### Task goal
Copy all of the records below word for word, leaving the pictures out of your copy.

^^^^^^^^^^^^^^^^

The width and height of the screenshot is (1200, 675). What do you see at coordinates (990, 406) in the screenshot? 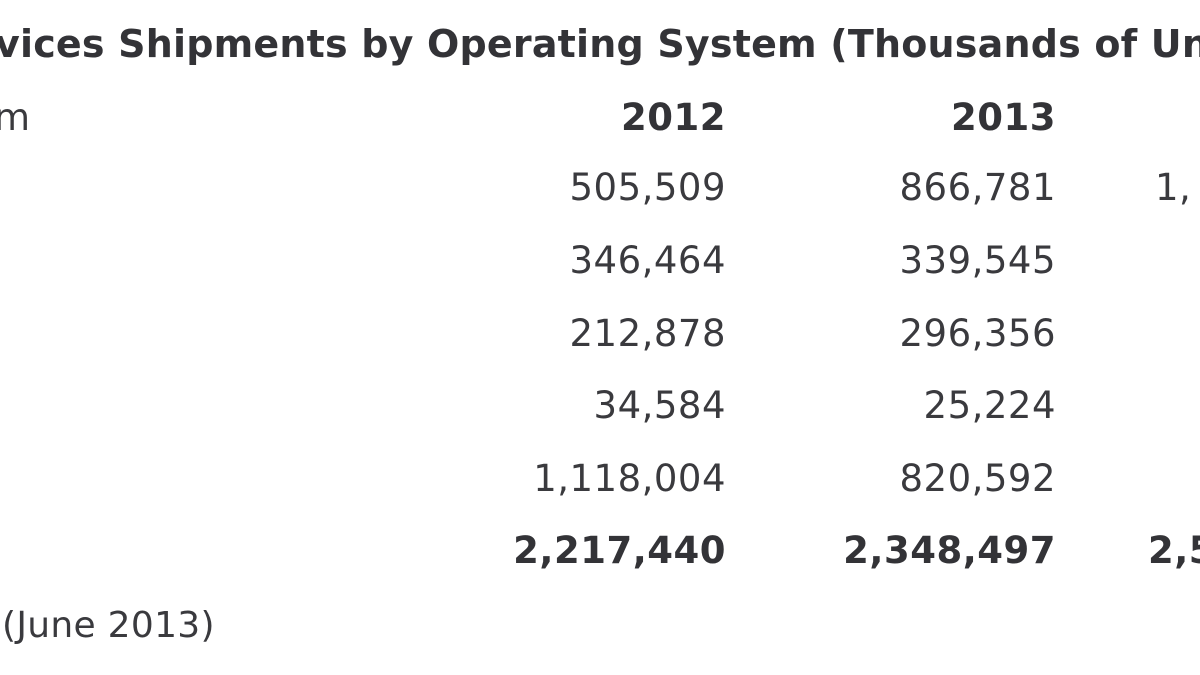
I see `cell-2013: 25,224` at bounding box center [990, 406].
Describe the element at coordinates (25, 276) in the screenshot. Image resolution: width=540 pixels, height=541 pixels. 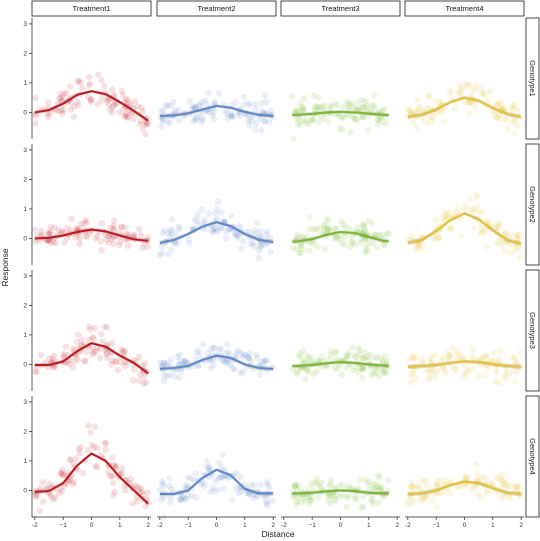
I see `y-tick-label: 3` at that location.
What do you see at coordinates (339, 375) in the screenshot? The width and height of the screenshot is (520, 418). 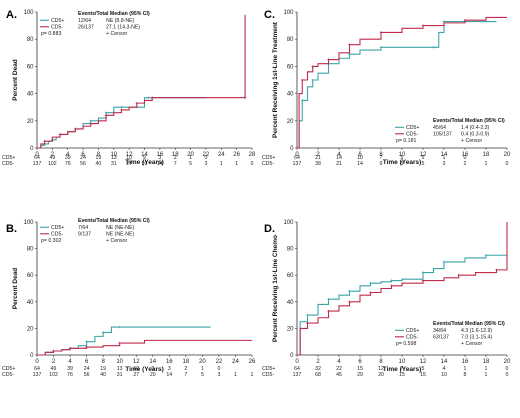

^^^^^^^^^^^^^^^^

### Task solution
The width and height of the screenshot is (1200, 675). What do you see at coordinates (990, 406) in the screenshot? 
I see `cell-2013: 25,224` at bounding box center [990, 406].
Describe the element at coordinates (25, 276) in the screenshot. Image resolution: width=540 pixels, height=541 pixels. 
I see `y-tick-label: 3` at that location.
What do you see at coordinates (339, 375) in the screenshot? The width and height of the screenshot is (520, 418). 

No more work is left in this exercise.